FAQ, sort of.
These aren't real questions: we just made them up to get the poop out to you as painlessly as possible.
Why do you charge so much for ONEUPMANSHIP?
Because capitalism is a beautiful thing. And fifty bucks for a lifetime of fun is a wicked bargain.
We won't rent, sell, or compromise the integrity of your credit card or contact information. Ever. For any reason.

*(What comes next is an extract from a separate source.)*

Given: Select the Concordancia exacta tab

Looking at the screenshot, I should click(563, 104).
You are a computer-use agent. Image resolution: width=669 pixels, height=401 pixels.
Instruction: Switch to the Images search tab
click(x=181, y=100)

Why don't you ship internationally?
When we first started out we were hoping ONEUPMANSHIP would conquer the world, but our dream was defeated by the slow, inexorable, thorough, unflinching, inhuman machinery of foreign officialdumb. No kidding — after innumerable headaches, delays, laughs (ha!) and lots of useless and time-consuming paperwork, we decided to stay in our own backyard so-to-speak.
UPDATE: Due to overwhelming demand (and a few not-so-veiled threats), we've decided to ship ONEUPMANSHIP via U.S. Mail to Canada for a mere twenty bucks extra; Europe, Hong Kong, Australia, and New Zealand for an additional forty.
How do I return Oneupmanship?
Just send it back to...
202 (bis) Georgetown Road
Weston, CT 06883
...with no questions asked, except "What the hell?"
Your 'money-back guarantee' says that I can get a free game of Monopoly if I'm not happy. Are you joking about that?
Monopoly is not a joke. Then again, yes it is.